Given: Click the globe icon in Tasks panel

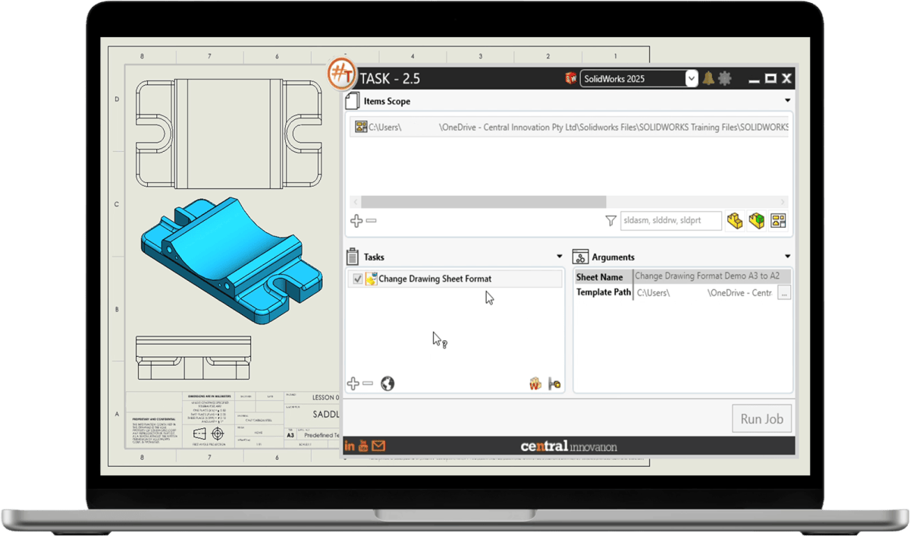Looking at the screenshot, I should [388, 383].
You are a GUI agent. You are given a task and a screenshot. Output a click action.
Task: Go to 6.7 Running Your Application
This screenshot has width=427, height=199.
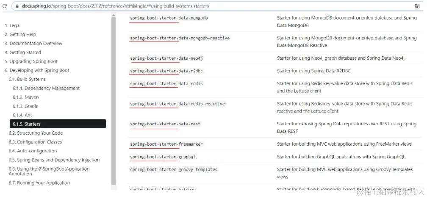(x=39, y=183)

▶ [What is needed]: Print the listing word for word but skip its pictures.

▶ [Answer for this exercise]:
Given: Click the globe icon in Tasks panel

Looking at the screenshot, I should [388, 383].
You are a GUI agent. You are given a task and a screenshot. Output a click action.
Task: Go to 6.7 Running Your Application
This screenshot has width=427, height=199.
(x=39, y=183)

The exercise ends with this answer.